I got a similar “we gave you crap, now pay us” thing from them recently. Or was it a check? It was so unbelievably fishy, not just the printed address sticker thing everyone else does, that I bothered to look them up and came to the same conclusion. I’m generally offended enough that there need to be veterans charities. Where the hell are my military tax dollars going, anyway?
Yeah, the Senate investigation sounds like bollocks. The org spent less than 1% on charities, and what it “spent” was giving un-solicited, unneeded white elephant gifts, like 11,000 packages of coconut M&Ms or a pallet of embroidered pillowcases (that it likely got corporations to donate as a double write off - getting rid of product they couldn’t move and getting a tax deduction for the full “value” of the product). Sounds more like the “charity” and the direct mail companies are really almost one in the same, and the charity is just a grinder to generate salaries, not charity. The fines should have been much higher and jail should have been involved. Until jail happens, these kind of total scams will continue to be a desirable, no-risk crime for scumbags to take advantage of good people.
(Also, the linked blog post is from 2012 - only the update is from this year.)
Hey! One veteran’s useless crap is another corporation’s helpful tax write-off!
This post from the comments at the blog post seemed informative and credible:
"AnonymousMay 11, 2012 at 12:44 PMSugar Magnolia:
You are correct about the HSUS but not about Charity Navigator.
CN rates 6000+ charities and doesn’t bother to look beyond charities’
self-reported fundraising expenses on Page 1. HSUS and other D and F
rated groups exploit this ineptitude by cooking the books, categorizing
all those guilt gifts as “program expenses” on their tax returns.
Charity Navigator rewards them for this deceit with a four star rating.
HSUS touts this rating in their relentless mailings begging for money
to rescue animals (they do not) and online pitches. Charity Navigator
routinely rewards disgusting charities like Feed the Children, which
imploded in disgrace last year. Four stars also for the East Asian
Institute, the subject of a recent 60 Minutes expose and a just settled
$1 million lawsuit with the Montana Attorney General. Countless millions
of dollars were extracted from donors to the above - and many more -
scam “charities” thanks to Charity Navigator’s incompetence and
undeserved self-crafted image as a serious watchdog.
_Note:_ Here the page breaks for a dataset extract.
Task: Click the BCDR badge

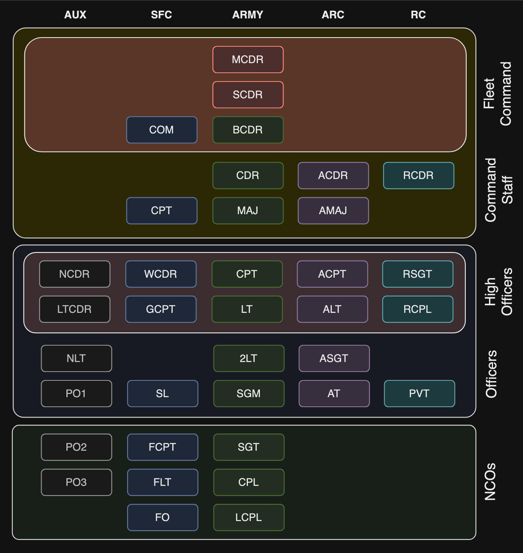Action: pyautogui.click(x=248, y=130)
P.S. D rated HSUS uses the same direct mail firm as DVNF, Quadriga, which
threatened to sue the CNN reporters for asking questions. Classy.
Charity Watch is as great as Charity Navigator is terrible. I encourage people
to complain to Charity Navigator and urge them to evaluate large
charities and groups with questionable reputations more extensively than
tiny groups with tiny budgets. Their methodology is pathetic. They
don’t even take the online comments into consideration before granting 4
stars to frauds like HSUS. HSUS has received comments like yours for 5
years). CN gives mediocre ratings to some of the best charities,
organizations that are guilty of…filing honest IRS forms."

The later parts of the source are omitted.